What to work on: Take the data and return it in full. Change nothing.

Records from a data source:
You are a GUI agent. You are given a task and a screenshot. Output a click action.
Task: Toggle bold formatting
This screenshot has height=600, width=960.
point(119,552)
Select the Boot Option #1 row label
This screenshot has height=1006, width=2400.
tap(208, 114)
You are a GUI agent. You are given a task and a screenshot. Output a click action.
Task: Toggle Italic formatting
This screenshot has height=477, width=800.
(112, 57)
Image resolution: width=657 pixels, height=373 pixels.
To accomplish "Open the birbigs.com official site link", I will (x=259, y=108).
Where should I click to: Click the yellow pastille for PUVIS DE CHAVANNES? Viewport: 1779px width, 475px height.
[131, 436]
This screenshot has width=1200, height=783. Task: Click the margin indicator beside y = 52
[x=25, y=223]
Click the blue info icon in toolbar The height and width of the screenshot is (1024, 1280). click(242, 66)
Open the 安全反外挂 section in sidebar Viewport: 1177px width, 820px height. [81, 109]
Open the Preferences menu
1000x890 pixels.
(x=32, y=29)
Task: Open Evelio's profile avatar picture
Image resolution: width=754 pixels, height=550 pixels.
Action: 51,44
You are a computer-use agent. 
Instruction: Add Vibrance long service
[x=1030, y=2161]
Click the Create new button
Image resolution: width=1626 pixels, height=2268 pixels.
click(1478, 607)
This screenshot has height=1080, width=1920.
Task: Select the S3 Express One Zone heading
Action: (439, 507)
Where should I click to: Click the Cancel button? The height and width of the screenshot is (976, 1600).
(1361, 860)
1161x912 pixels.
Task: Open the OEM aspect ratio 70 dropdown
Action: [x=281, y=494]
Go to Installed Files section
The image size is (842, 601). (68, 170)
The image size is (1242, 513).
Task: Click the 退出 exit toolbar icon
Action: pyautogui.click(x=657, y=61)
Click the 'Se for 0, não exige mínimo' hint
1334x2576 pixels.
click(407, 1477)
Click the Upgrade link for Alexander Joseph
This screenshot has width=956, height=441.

Expected answer:
You are a GUI agent. You are given a task and a screenshot. Output a click action.
Task: Toggle bold formatting
This screenshot has height=600, width=960.
point(119,552)
Select the Boot Option #1 row label
This screenshot has height=1006, width=2400.
tap(208, 114)
You are a GUI agent. You are given a task and a screenshot. Output a click action.
Task: Toggle Italic formatting
This screenshot has height=477, width=800.
(112, 57)
Image resolution: width=657 pixels, height=373 pixels.
To accomplish "Open the birbigs.com official site link", I will (x=259, y=108).
Where should I click to: Click the yellow pastille for PUVIS DE CHAVANNES? Viewport: 1779px width, 475px height.
[131, 436]
This screenshot has width=1200, height=783. Task: Click the margin indicator beside y = 52
[x=25, y=223]
Click the blue info icon in toolbar The height and width of the screenshot is (1024, 1280). click(242, 66)
Open the 安全反外挂 section in sidebar Viewport: 1177px width, 820px height. [81, 109]
Open the Preferences menu
1000x890 pixels.
(x=32, y=29)
Task: Open Evelio's profile avatar picture
Image resolution: width=754 pixels, height=550 pixels.
Action: 51,44
You are a computer-use agent. 
Instruction: Add Vibrance long service
[x=1030, y=2161]
Click the Create new button
Image resolution: width=1626 pixels, height=2268 pixels.
click(1478, 607)
This screenshot has height=1080, width=1920.
Task: Select the S3 Express One Zone heading
Action: (439, 507)
Where should I click to: Click the Cancel button? The height and width of the screenshot is (976, 1600).
(1361, 860)
1161x912 pixels.
Task: Open the OEM aspect ratio 70 dropdown
Action: [x=281, y=494]
Go to Installed Files section
The image size is (842, 601). (68, 170)
The image size is (1242, 513).
Task: Click the 退出 exit toolbar icon
Action: pyautogui.click(x=657, y=61)
Click the 'Se for 0, não exige mínimo' hint
1334x2576 pixels.
click(407, 1477)
Click the Upgrade link for Alexander Joseph
This screenshot has width=956, height=441.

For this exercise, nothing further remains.